Once again MY GRATITUDE!!!!!
My best regards….
8Claude Carrier says
What’s the white balance of the modeling light of the B1 ? Did you have to work with 2 differents white balance (city light and B1)? Or was it close enough ?
9Neil vN says
Hi there Claude – As mentioned in the article, the White Balance of the RAW file was set to 3100K in fine-tuning during post-processing. Close enough to an Incandescent environment to give a nice balance between your subject’s lighting, and the background.
Hi Neil. I would like to ask if this modelling light is practical to use in events.
Would it be cumbersome? Or an eyesore for the guest and entourage, if in wedding?

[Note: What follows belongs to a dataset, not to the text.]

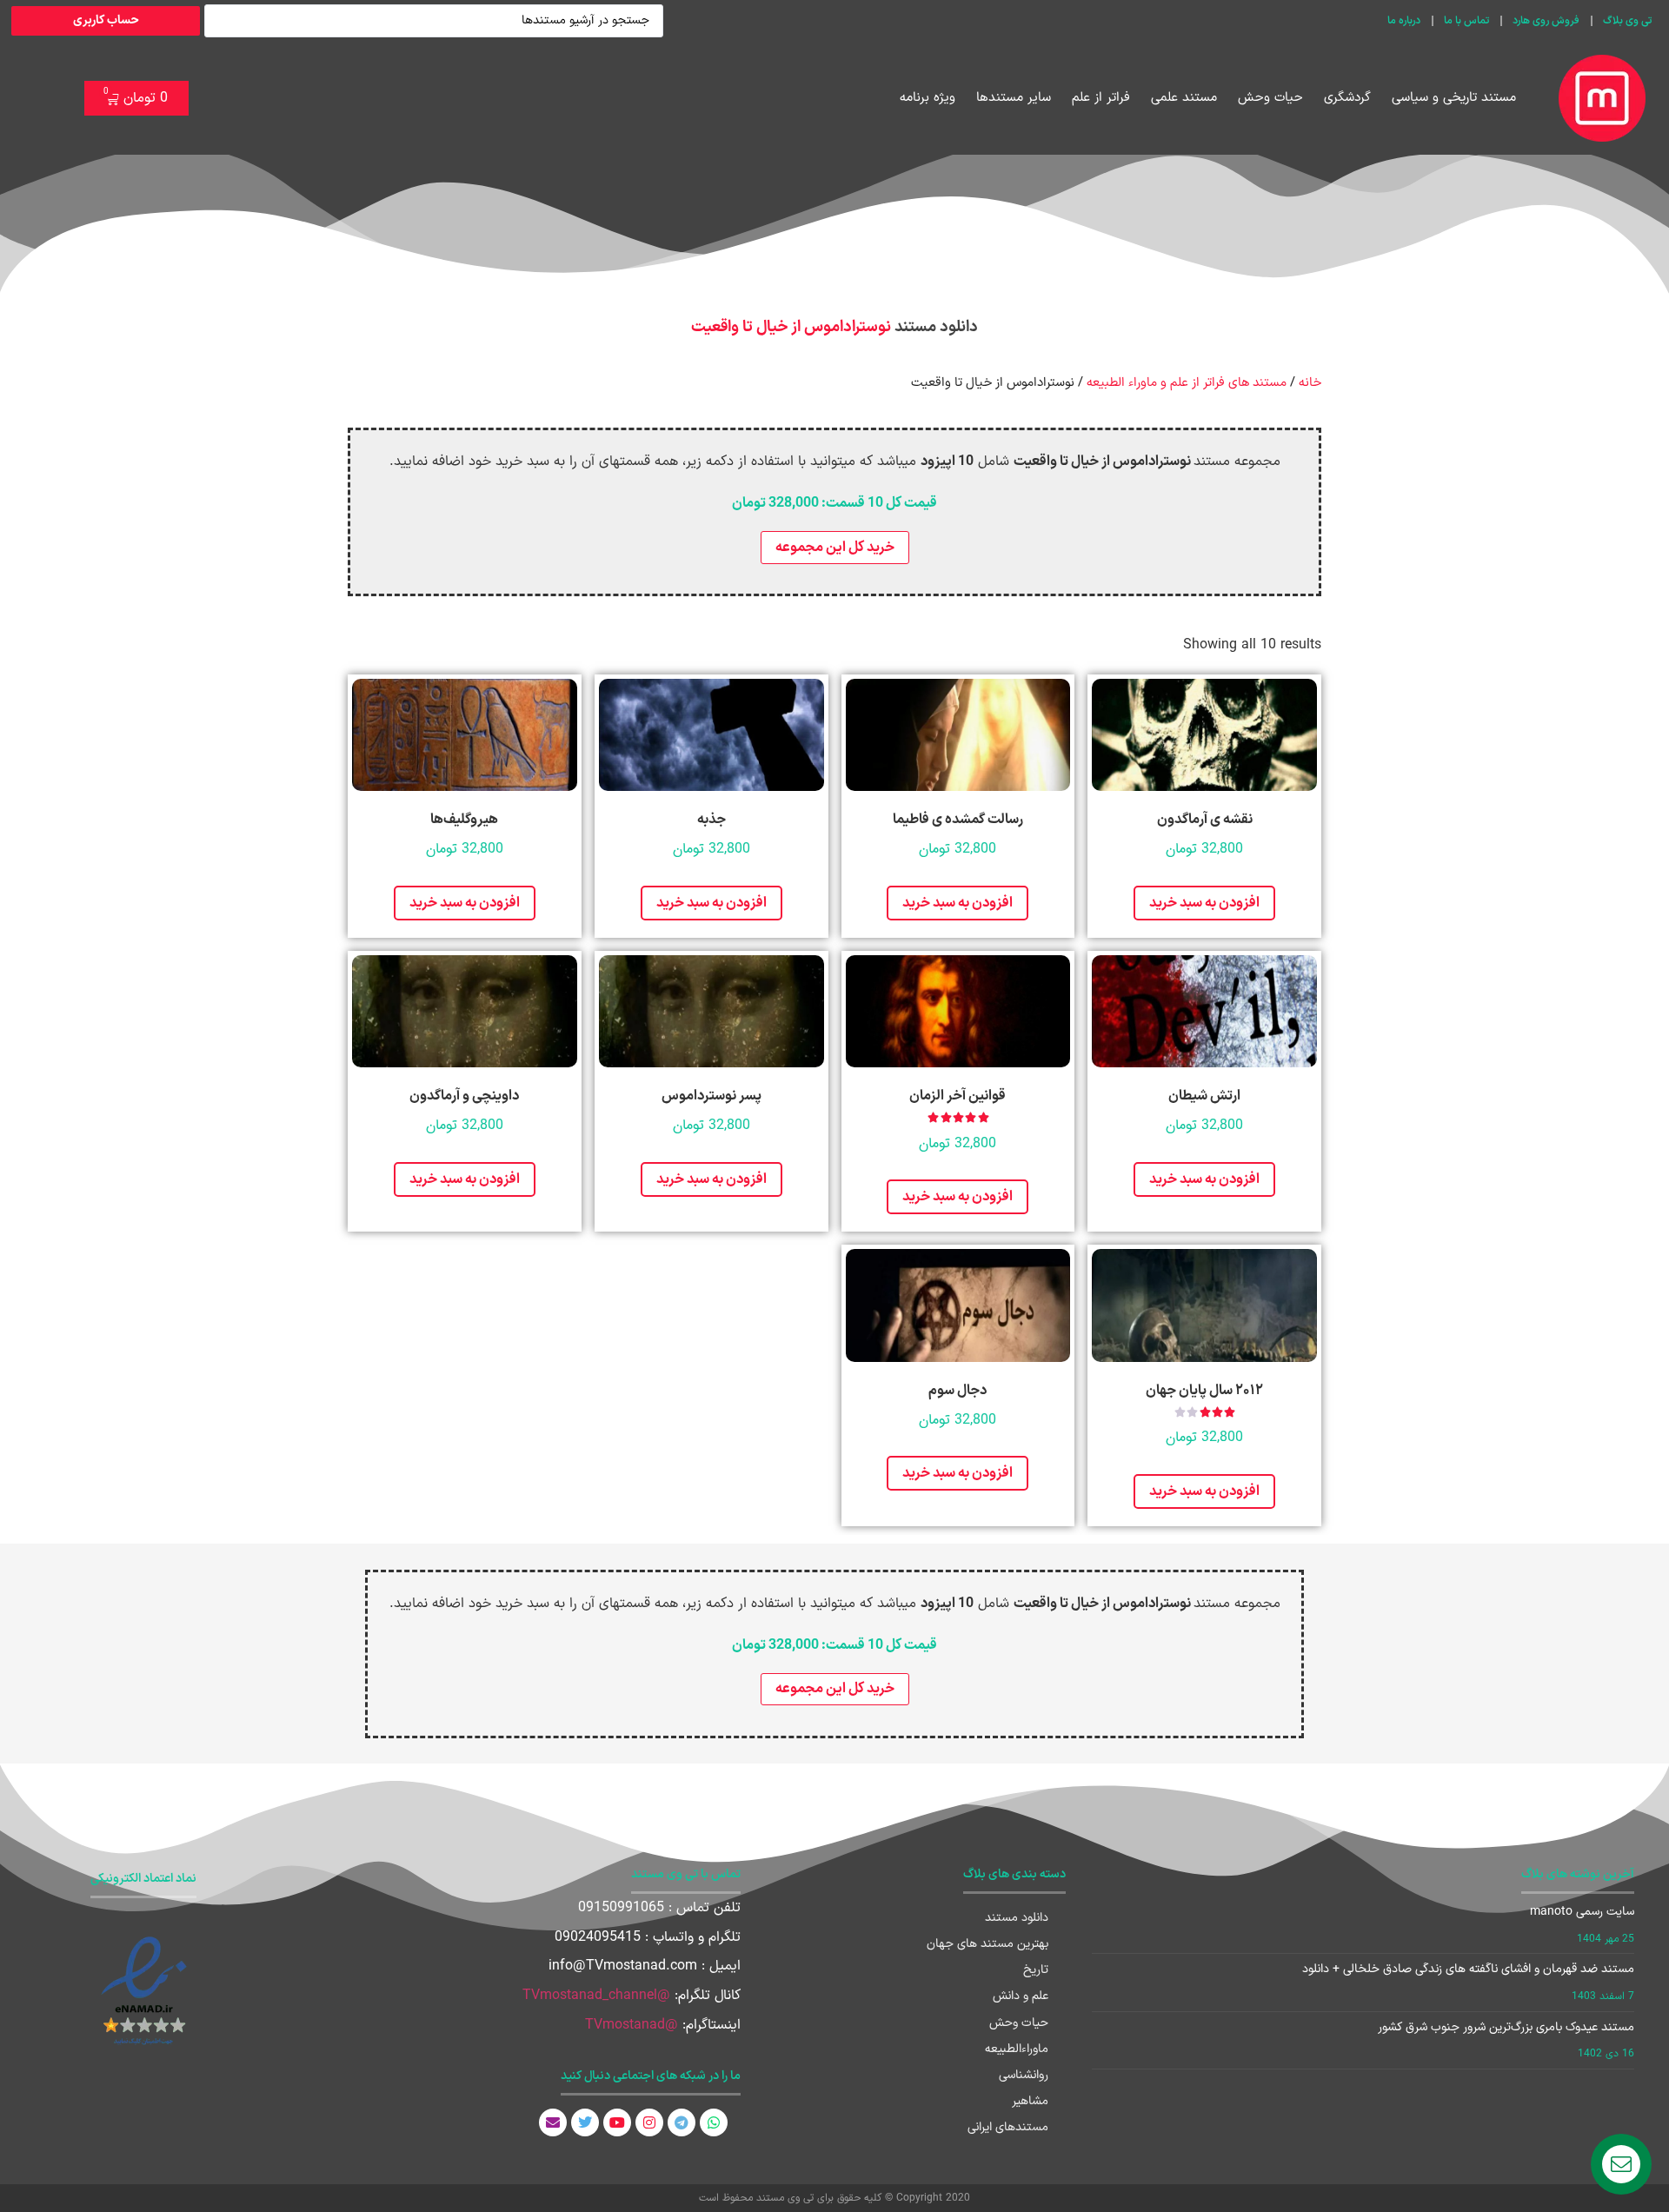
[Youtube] (617, 2122)
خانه (1310, 382)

Thanks for your reply and your rich arsenal of photography ideas and knowledge.
God bless you.
11Neil vN says
Alex .. my only concern about using the B1 like that, is that it is top-heavy … and any crash to the floor will be expensive. So I think a lighter, smaller video light that you would dedicate as a light at an event, would make more sense in the long run.
I’m considering purchasing a B1/B1X. In reference to the modeling light, should it be taken into consideration for the purchase? I’ve never used a modeling light, so not sure if a brighter modeling light provides great opportunities.
13Neil vN says
A stronger modeling light (with the B1X) would be a definite boost when using the unit like this as an incandescent light source.